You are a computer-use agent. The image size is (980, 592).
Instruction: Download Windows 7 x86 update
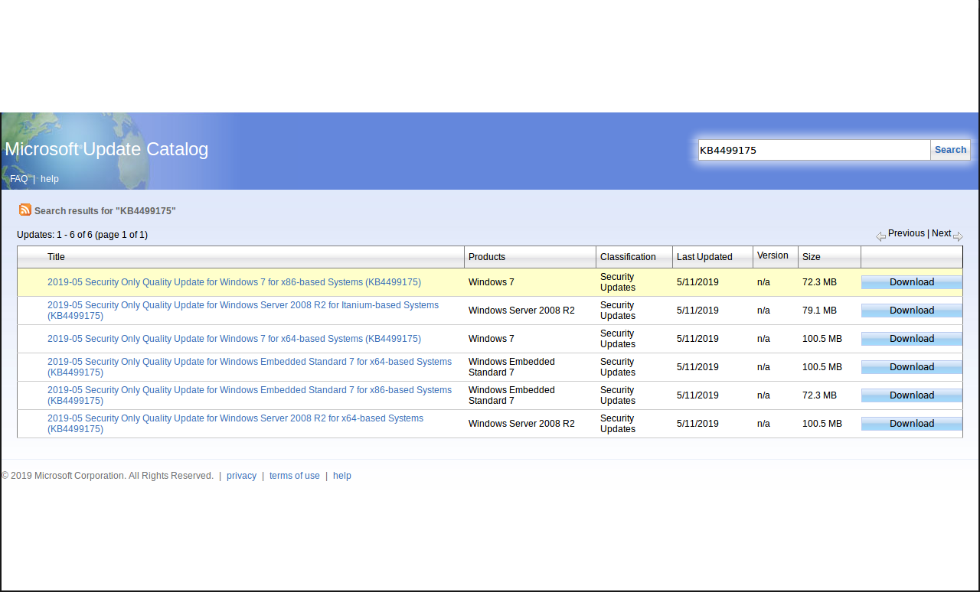[x=911, y=282]
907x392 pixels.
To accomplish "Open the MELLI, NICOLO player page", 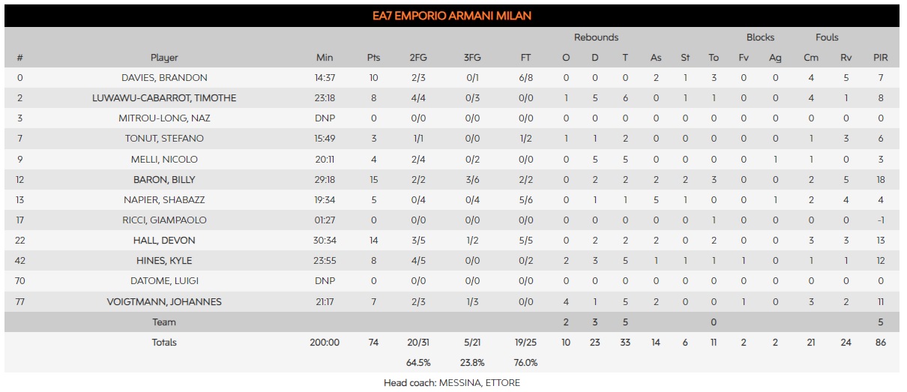I will pos(164,159).
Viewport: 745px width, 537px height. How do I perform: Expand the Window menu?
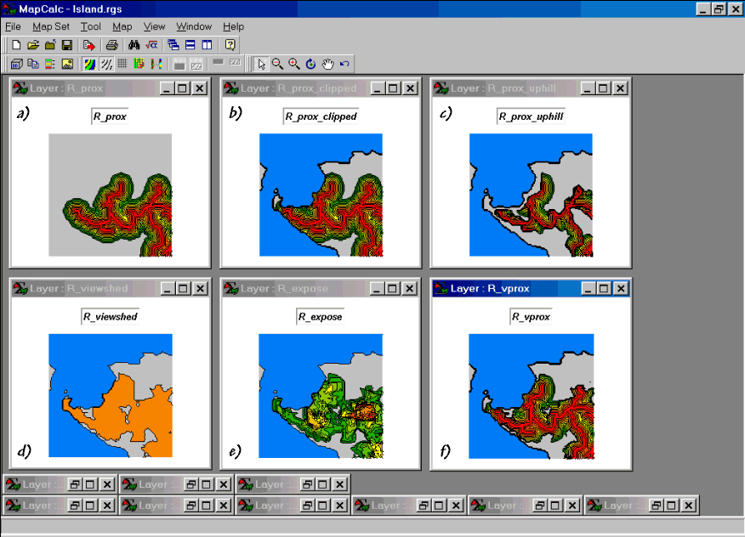coord(194,26)
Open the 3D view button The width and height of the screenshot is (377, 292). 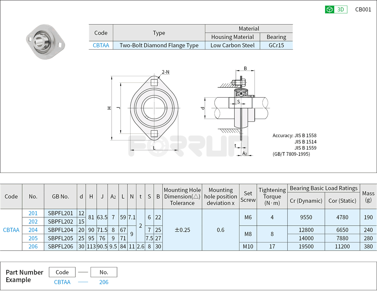point(336,10)
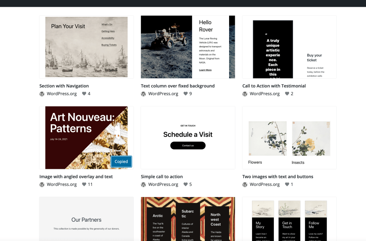Image resolution: width=366 pixels, height=241 pixels.
Task: Click heart for Two images with text and buttons
Action: [287, 184]
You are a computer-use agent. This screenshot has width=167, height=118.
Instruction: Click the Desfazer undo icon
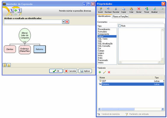pyautogui.click(x=108, y=9)
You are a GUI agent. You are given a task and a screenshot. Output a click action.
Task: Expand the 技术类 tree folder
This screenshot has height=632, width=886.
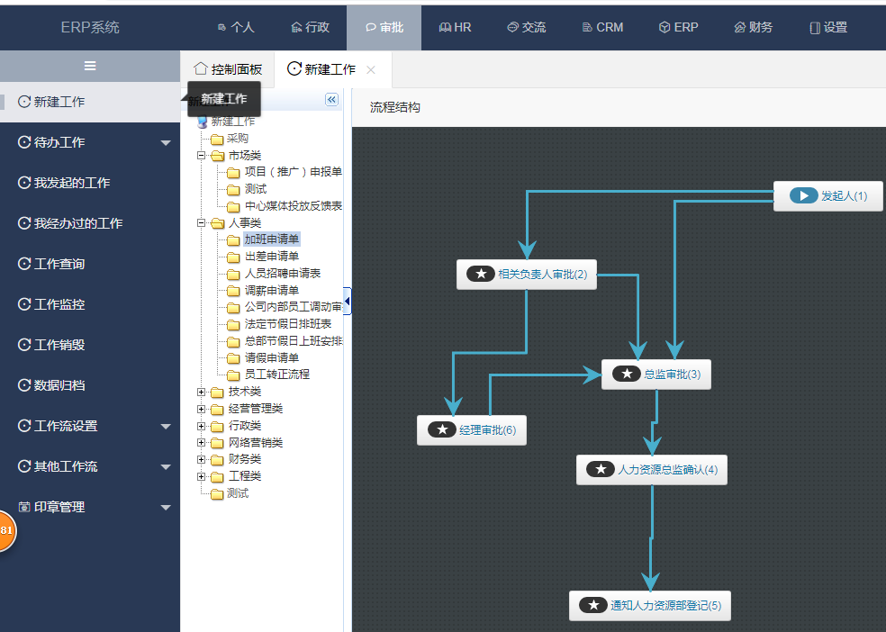(202, 392)
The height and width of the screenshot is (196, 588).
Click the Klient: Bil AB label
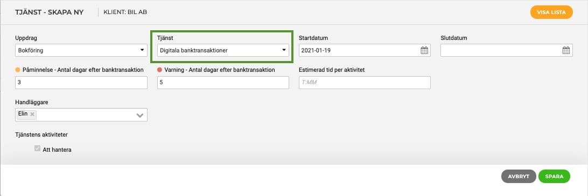tap(125, 12)
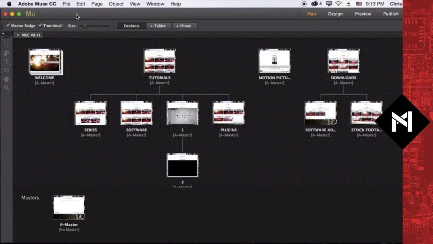Switch to Design view

tap(335, 14)
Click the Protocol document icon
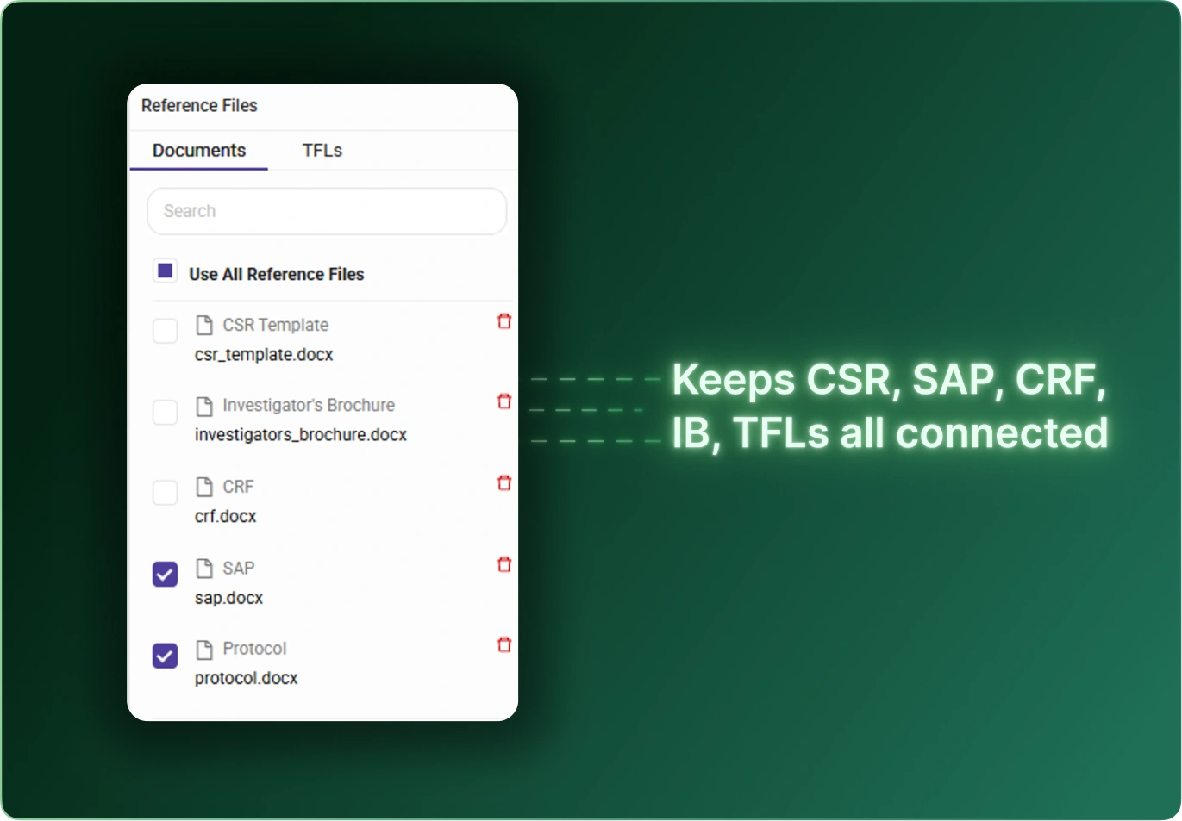The width and height of the screenshot is (1182, 821). 204,649
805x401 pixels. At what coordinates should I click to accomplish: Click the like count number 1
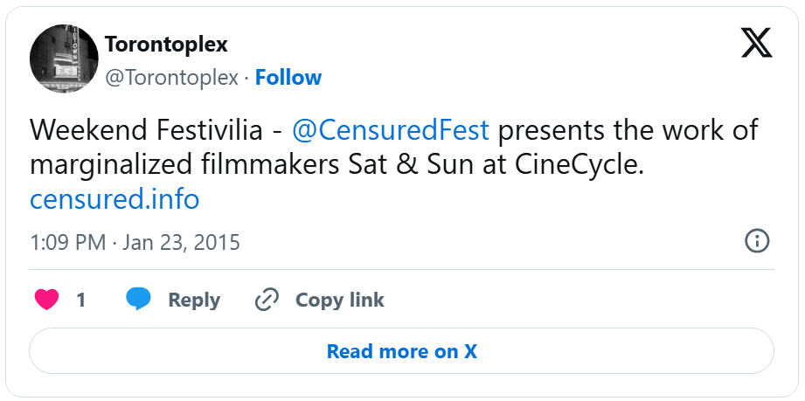point(81,300)
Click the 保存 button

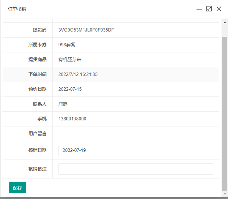(17, 188)
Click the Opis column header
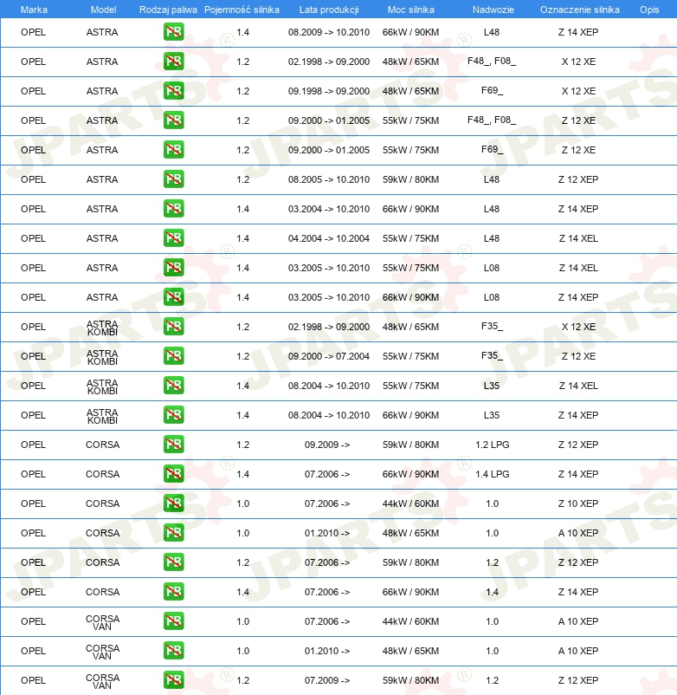Screen dimensions: 677x695 (648, 9)
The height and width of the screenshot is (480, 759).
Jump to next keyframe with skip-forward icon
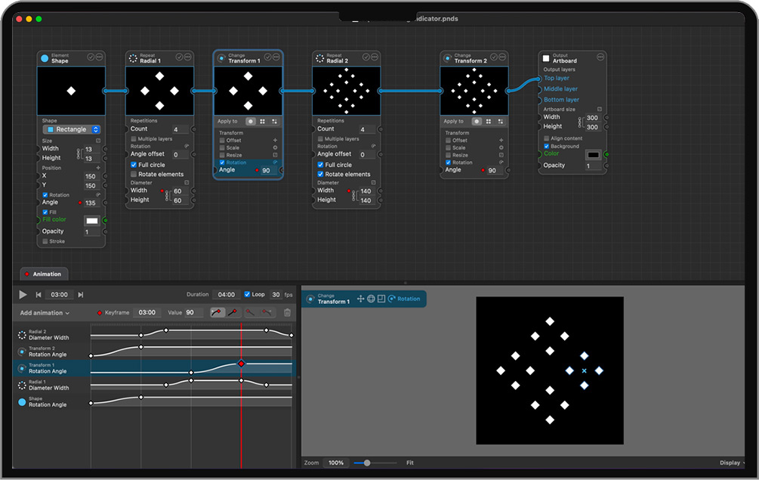click(x=81, y=295)
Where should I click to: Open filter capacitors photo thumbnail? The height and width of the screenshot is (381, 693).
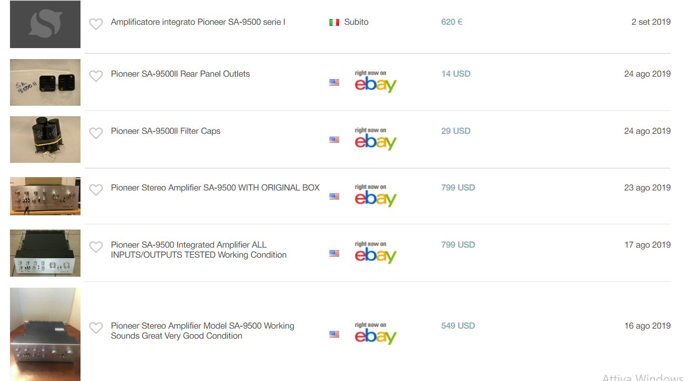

=====

Every line from the one containing "805x401 pixels. At" through the last line of the records is to be reproduced exactly, with pictures left out and nothing else given.

805x401 pixels. At what coordinates should I click to accomplish: Click the like count number 1
point(81,300)
Click the 保存 button

(17, 188)
Click the Opis column header
Screen dimensions: 677x695 (648, 9)
The height and width of the screenshot is (480, 759).
Jump to next keyframe with skip-forward icon
click(x=81, y=295)
Where should I click to: Open filter capacitors photo thumbnail? The height and width of the screenshot is (381, 693).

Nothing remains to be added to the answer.